U.S. Oil Production + Adjustment
U.S. oil production came in higher week over week, but the highlight was the EIA 914 report. Using the trued up U.S. oil production method (weekly + adjustment), we have February U.S. oil production averaging 10.327 million b/d.
There is still one more week of data that needs to go in this, so we will report back next week what our final adjusted U.S. oil production figure is. Going forward, we have re-based U.S. oil production higher to 10.25 million b/d, and expect U.S. oil production to end the year around 11.25 to 11.28 million b/d.
Total Liquid Stockpile
Total liquid stockpile storage build also came in higher than the five-year average. While total liquid stockpile YTD is negative, this week's balance change was bearish, and the year-over-year comparison worsened. The five-year average next week shows total liquid stockpile to be basically unchanged.
Days of Supply
Conclusion
The end is near. Seasonal maintenance is at its highest in February (followed by a smaller one in April), and we are currently forecasting lower crude imports as the result of lower OPEC crude exports in Q4 2017. U.S. crude exports combined with higher refinery throughput in the next few months will start to put downward pressure on U.S. crude storage, as our forecast shows.

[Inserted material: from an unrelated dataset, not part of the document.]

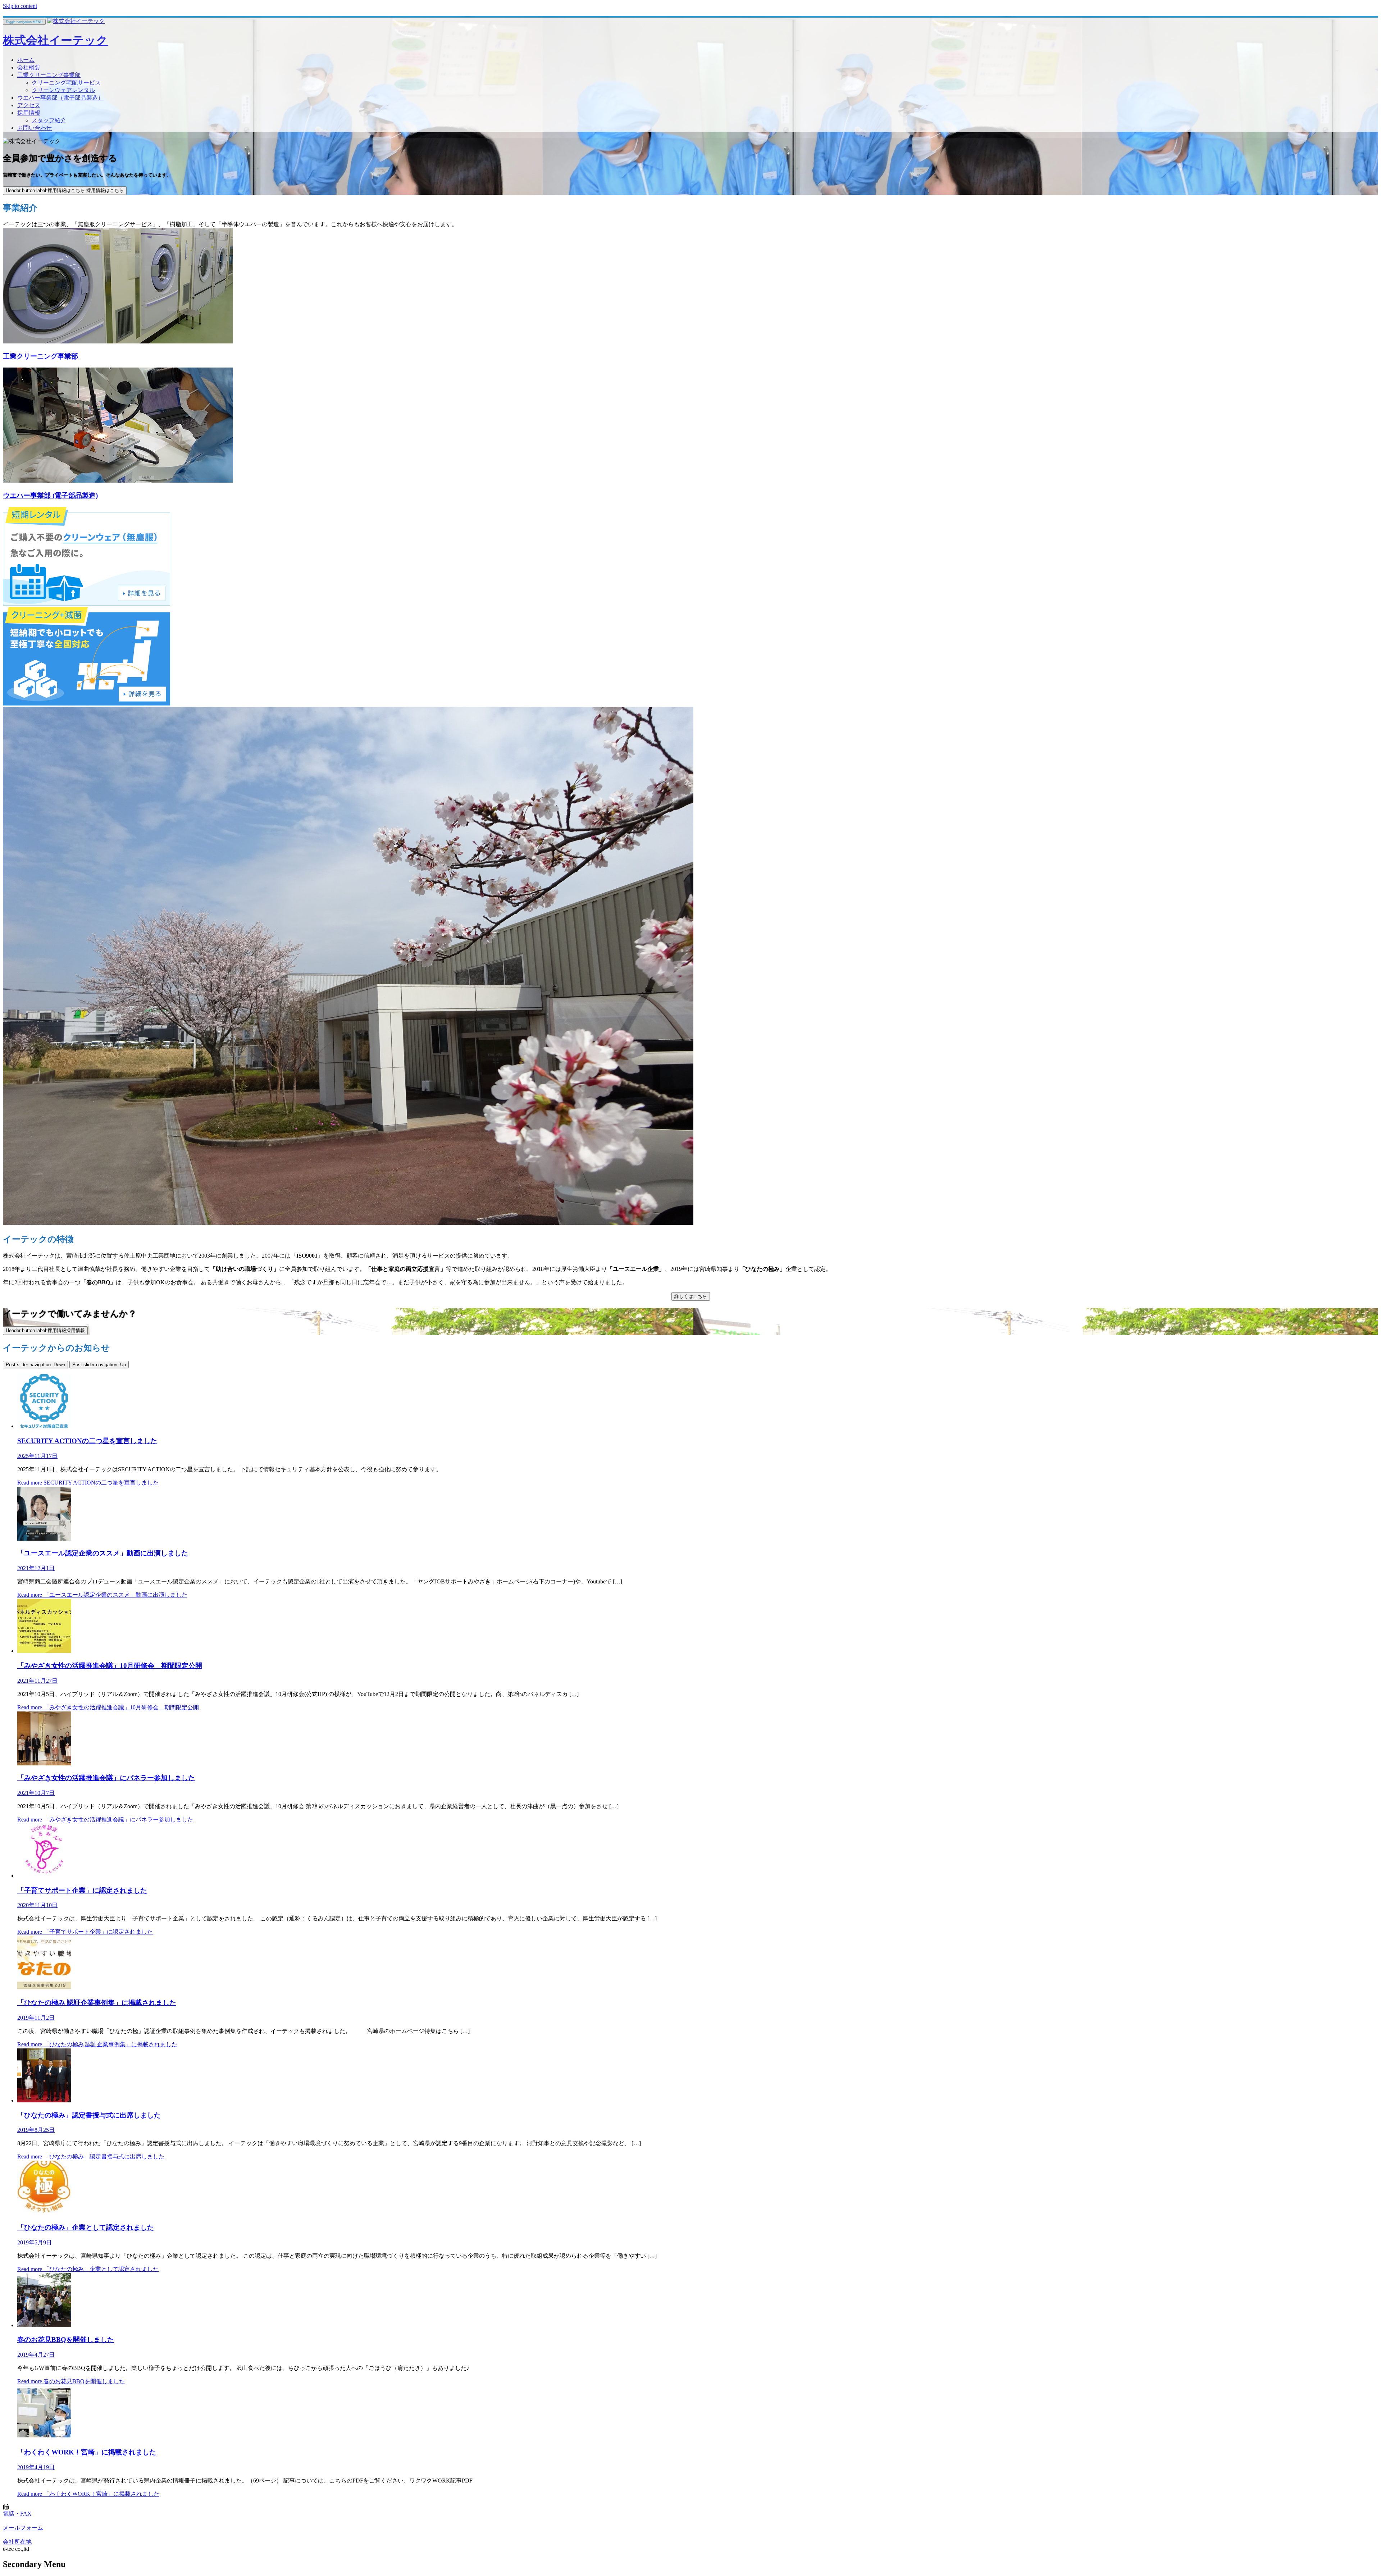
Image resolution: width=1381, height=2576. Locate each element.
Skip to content (20, 6)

On the physical side, Chinese physical buying should come back with strength now that the Lunar New Year is over. We expect to see Brent reflect the global oil market strength first, and WTI to follow after.
Overall, the surplus in crude storage will be gone relative to the new five-year average by the first half of March. We then expect U.S. crude storage to keep falling for the rest of 2018.